You will love the way of life I am sure - see you there!:clap2:

David


----------



## dstump (Apr 26, 2010)

buster12 said:


> Hi Jeanne,
> 
> Go for it! We are moving over from 'doom & gloom' UK on 10th April, with the view that anywhere in Europe (if not the World) is in the same economic mess and wherever you are you can find doom & gloom. However, in Cyprus the people, the climate, the food and wine and the gereral ambience should make for a better life.
> 
> ...


Exactly our view, we are hoping to move over in a couple of years, when we have had our house built and we retire, and like you, we have no doubt that if we can afford to live in the UK, we can afford to live in Cyprus. Some things will be more, some less, but the total cost will be similar, but we think the lifestyle will be better.

We have spent 8 years in Dubai, only visiting the UK a couple of times a year, and whether it is because we are away, when we go back, firstly, its always pouring, secondly, its drab, tired, and the people seem miserable, it just doesn't feel like 'home'. My sons are both at uni there, and they love it, perhaps its a better place for young people?

I have been 'lurking/stalking' on this forum for a couple of years but not actually posting, thank you all so much for the information I have picked up, I feel as if I know some of you, and can't wait to come to one of your meet ups, so I can match my mental picture to actuality!

Denise


----------



## Geraldine (Jan 3, 2009)

Denise, I hope the actual won't disappoint, think Angelina Jolie..... and you will be !


----------



## PatandDave (Jul 15, 2012)

Geraldine said:


> Denise, I hope the actual won't disappoint, think Angelina Jolie..... and you will be !

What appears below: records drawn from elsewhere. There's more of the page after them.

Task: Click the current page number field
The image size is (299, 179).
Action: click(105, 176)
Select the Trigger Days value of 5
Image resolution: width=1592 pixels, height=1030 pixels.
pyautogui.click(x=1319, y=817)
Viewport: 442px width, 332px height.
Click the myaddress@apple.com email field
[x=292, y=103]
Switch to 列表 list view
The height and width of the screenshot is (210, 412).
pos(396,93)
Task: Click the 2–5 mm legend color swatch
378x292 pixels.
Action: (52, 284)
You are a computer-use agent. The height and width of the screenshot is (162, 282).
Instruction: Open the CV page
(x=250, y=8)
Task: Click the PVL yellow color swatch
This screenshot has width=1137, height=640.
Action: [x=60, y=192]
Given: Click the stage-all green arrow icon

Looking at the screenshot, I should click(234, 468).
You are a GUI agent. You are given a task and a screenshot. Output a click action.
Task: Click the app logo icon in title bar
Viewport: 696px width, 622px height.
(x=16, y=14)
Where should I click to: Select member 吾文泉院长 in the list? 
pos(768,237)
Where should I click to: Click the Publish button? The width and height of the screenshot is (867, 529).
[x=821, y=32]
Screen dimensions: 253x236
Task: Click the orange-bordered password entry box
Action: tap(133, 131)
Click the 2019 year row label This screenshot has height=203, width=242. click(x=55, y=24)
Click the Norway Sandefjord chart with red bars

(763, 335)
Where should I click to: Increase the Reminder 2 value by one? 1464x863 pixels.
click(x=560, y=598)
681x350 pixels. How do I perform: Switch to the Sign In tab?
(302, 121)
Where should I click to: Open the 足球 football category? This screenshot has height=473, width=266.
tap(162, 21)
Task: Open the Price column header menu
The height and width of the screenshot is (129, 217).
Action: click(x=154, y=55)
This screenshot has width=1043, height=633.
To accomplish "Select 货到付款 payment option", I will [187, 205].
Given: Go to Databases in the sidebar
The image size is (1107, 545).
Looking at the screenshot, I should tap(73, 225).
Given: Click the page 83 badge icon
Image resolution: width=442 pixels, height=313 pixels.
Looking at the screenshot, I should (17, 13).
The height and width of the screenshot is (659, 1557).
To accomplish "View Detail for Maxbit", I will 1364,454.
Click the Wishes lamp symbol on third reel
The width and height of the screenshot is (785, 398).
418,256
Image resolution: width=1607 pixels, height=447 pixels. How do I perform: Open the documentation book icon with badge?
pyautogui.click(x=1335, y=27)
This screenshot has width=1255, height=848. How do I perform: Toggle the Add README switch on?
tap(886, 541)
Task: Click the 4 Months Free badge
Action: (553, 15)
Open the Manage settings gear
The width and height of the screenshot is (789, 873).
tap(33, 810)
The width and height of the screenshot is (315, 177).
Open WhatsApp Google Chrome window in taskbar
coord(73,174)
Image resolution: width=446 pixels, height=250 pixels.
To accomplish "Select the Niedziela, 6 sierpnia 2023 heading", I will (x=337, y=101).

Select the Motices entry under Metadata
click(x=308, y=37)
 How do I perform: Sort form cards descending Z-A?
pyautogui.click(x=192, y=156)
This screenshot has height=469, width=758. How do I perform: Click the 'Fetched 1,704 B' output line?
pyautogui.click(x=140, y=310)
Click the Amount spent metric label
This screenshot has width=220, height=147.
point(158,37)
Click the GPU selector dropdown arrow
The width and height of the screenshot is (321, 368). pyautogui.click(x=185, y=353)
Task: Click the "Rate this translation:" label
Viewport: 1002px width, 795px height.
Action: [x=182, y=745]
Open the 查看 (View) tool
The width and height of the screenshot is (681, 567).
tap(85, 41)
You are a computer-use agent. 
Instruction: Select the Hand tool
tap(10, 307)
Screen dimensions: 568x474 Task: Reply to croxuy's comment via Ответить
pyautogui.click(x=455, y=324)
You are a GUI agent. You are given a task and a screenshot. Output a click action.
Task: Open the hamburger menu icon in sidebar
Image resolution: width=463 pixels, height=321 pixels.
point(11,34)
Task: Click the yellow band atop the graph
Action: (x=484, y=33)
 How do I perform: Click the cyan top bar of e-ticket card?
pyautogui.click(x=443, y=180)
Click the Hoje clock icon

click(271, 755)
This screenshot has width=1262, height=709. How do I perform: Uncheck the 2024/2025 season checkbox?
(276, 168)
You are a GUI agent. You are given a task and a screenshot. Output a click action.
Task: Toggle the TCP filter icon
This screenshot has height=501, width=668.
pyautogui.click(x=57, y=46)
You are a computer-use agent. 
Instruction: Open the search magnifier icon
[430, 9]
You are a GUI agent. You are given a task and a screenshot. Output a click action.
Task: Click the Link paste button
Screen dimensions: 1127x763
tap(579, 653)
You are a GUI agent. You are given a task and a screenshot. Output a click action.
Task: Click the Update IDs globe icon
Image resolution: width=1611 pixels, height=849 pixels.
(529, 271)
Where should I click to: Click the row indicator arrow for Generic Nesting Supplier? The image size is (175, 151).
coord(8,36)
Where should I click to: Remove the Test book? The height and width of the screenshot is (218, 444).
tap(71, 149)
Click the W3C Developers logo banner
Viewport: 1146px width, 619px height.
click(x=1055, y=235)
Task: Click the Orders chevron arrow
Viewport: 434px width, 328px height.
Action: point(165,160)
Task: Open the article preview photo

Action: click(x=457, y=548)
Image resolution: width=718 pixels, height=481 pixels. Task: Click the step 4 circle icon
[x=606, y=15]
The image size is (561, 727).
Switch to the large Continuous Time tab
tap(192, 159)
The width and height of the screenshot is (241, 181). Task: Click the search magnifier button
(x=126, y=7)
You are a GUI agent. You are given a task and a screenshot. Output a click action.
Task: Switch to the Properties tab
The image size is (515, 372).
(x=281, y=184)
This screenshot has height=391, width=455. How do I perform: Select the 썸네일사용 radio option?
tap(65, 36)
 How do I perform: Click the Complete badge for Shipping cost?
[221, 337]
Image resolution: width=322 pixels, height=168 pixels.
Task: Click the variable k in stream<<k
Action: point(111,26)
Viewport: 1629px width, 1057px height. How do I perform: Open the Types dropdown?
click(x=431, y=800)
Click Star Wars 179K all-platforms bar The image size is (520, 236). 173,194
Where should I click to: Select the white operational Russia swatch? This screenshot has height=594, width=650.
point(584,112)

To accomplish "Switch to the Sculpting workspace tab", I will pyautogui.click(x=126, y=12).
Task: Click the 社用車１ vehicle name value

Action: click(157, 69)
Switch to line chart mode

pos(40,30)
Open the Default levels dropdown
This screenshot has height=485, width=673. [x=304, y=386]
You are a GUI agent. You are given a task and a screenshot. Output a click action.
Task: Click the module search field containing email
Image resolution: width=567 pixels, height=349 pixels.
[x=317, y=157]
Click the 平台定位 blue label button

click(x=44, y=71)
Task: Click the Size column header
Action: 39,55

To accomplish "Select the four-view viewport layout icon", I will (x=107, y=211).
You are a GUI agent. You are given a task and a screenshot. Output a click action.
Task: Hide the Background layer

Surely it can be no worse than the Uk? 
We are in the final stages of our move over to Cyprus (house is up for sale) and I'm terrified if I'm honest. I just keep focusing on the laid back, care free life that Cyprus can offer us and of course the climate. I have looked for any and every reason not to do it but I think that's just natural when entering into the unknown. As terrified as I am, I am also soooo excited!!


----------



## Veronica (Apr 5, 2008)

PatandDave said:


> Surely it can be no worse than the Uk?
> We are in the final stages of our move over to Cyprus (house is up for sale) and I'm terrified if I'm honest. I just keep focusing on the laid back, care free life that Cyprus can offer us and of course the climate. I have looked for any and every reason not to do it but I think that's just natural when entering into the unknown. As terrified as I am, I am also soooo excited!!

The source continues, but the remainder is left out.